Ce qu'il faut faire :: Poursuivez l'article sur l'arbitrage vidéo en Euroligue, donné plus bas, à partir de sa dernière phrase.

Texte de la page ::
Films en version longue À l'image du match aller entre l'Asvel et Paris, qui se retrouvent ce soir, les rencontres d'Euroligue s'étirent de plus en plus au-delà de deux heures avec le recours régulier à l'arbitrage vidéo. Une situation sous surveillance.
SAMI SADIK (avec AMAURY PERDRIAU)
Dans une Astroballe quasi pleine, le 13 décembre, les 5 519 spectateurs du premier Asvel-Paris en Euroligue (98-93) en ont eu pour leur argent. Et pas seulement parce que Villeurbanne a brisé la série de dix victoires des Parisiens. Avec 2 h14' de l'entre-deux au buzzer final, les billets ont été rentabilisés au terme d'un match marqué par une jolie collection de lancers francs (48 tentés) et de longs séjours devant les écrans pour le trio arbitral. En seconde mi-temps, entre les deux challenges demandés par Pierric Poupet et Tiago Splitter, et trois autres cas disséqués par les arbitres, le ballon et le jeu se sont figés pour près de dix minutes.
Instauré depuis 2006 en Euroligue, le replay vidéo (IRS) servait à vérifier si un tir avait été pris avant ou après le buzzer final. Dix-huit situations peuvent désormais déclencher un recours à la vidéo et les séjours des officiels à côté des écrans sont allés crescendo. « On a pris dans les dents trente minutes de plus par match en moyenne. C'était 1 h 40' avant, maintenant, c'est 2 h 10'. On a tendance à s'y habituer, mais c'est trop à mon sens » , glisse un bon connaisseur du milieu arbitral européen.
Un début de saison parfois chaotique
La reprise de la saison a parfois viré au chaos : sept erreurs admises par l'Euroligue entre l'Étoile Rouge de Belgrade et Barcelone (94-98 a.p., le 18 octobre) malgré des recours à la vidéo, une interminable pause de quatre minutes dans le derby Efes-Fenerbahçe (78-83) du 10 octobre pour décerner trois lancers francs à Elijah Bryant... au milieu du deuxième quart. « Après quatre journées, nous avons eu des réunions car le recours à la vidéo était en augmentation et notamment pour examiner les "actes de violence " (pouvant donner lieu à des fautes antisportives ou des exclusions). On ne veut pas qu'il y ait trop d'arbitrage vidéo ou que l'examen des images prenne trop longtemps. Il faut trouver l'équilibre entre faire ce qui est juste pour le jeu et les fans en tribunes » , convient Asimina Stamatiou, la patronne grecque du département d'arbitrage de l'Euroligue.

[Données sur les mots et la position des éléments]

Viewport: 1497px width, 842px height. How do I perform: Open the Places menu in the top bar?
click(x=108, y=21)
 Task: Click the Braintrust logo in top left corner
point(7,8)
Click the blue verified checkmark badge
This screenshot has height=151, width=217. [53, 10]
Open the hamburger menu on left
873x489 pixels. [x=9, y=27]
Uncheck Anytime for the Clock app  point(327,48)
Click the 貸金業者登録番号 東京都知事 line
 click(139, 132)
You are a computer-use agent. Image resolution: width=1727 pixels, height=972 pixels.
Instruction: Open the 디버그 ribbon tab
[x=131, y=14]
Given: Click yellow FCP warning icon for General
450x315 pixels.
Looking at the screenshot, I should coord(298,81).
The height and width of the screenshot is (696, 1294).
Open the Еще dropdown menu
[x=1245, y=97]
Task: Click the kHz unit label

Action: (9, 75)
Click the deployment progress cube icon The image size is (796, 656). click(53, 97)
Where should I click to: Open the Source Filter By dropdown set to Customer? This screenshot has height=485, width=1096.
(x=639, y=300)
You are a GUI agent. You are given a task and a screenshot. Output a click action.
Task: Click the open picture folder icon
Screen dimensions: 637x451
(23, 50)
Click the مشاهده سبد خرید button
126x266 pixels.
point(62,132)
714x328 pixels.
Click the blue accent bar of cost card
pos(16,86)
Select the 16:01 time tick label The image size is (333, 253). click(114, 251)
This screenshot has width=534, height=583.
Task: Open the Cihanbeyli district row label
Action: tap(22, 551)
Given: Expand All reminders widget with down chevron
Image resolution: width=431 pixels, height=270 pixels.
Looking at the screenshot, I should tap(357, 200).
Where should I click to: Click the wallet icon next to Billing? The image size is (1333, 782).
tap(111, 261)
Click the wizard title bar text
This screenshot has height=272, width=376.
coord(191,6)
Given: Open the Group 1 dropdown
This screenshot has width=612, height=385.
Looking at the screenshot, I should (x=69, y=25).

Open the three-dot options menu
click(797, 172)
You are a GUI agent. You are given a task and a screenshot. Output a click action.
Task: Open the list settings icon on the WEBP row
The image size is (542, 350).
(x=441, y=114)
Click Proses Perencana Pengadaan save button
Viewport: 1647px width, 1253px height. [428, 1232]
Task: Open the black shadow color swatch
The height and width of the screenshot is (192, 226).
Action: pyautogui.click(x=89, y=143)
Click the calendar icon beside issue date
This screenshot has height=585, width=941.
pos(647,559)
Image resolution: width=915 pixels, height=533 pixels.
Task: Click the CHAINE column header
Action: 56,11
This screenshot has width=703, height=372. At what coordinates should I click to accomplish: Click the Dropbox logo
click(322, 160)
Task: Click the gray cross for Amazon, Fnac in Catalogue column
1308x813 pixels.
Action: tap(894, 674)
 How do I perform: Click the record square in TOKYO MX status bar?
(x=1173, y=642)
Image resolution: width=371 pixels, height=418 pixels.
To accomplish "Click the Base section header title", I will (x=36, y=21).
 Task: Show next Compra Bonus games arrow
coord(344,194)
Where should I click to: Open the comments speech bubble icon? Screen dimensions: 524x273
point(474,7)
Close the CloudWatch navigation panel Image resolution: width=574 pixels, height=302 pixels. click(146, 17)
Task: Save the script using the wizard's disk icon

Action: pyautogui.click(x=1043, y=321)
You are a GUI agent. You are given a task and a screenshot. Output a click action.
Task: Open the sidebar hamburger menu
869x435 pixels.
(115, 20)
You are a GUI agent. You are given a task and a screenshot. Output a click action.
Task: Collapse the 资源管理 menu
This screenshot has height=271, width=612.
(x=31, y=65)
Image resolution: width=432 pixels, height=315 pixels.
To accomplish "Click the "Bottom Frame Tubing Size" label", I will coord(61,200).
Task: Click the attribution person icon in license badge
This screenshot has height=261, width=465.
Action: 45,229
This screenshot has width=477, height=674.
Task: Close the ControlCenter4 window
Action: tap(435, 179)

Réponse écrite ::
D'un à deux challenges pour chaque coach
Avec des chiffres à l'appui : une baisse de 3,8 à 3,5 recours à la vidéo par match entre les quatre premières journées et la suite de la saison. Le temps passé devant les écrans a aussi maigri : de 60,4 à 50,8 secondes. Des statistiques dans les eaux de la saison dernière (3,6 recours et 53,7 secondes). Les arbitres, eux, ont ajouté une compétence à leur CV : à eux de naviguer entre les ralentis pour trouver le bon angle. « Il y avait des opérateurs spécialisés avant, mais tout le monde n'était pas au même niveau, donc cette saison, on a décidé de donner la main aux arbitres » , explique Ibrahim Erkan, le directeur sportif de l'Euroligue. « Il y a eu trois jours de stage. Bien sûr, ce n'est pas la même chose que de le faire en match, plus les arbitres vont être confrontés à cela, plus ils seront rapides » , complète Stamatiou. Interrogé, un autre sifflet européen pointe la différence avec le football, où les images sont prêtes quand la VAR appelle l'arbitre.
Mais les officiels ne sont pas seuls responsables du recours à la vidéo. Depuis deux saisons, les coaches ont désormais deux challenges - au lieu d'un seul - pour tenter de corriger un coup de sifflet. « C'est trop, c'est une largesse qui n'est pas bonne pour le spectacle, et les coaches en jouent, tranche notre connaisseur du milieu arbitral. Parfois, quand ils n'ont plus de temps mort, ils font exprès de prendre un challenge pour arrêter le jeu, alors qu'ils savent que la décision est bonne. »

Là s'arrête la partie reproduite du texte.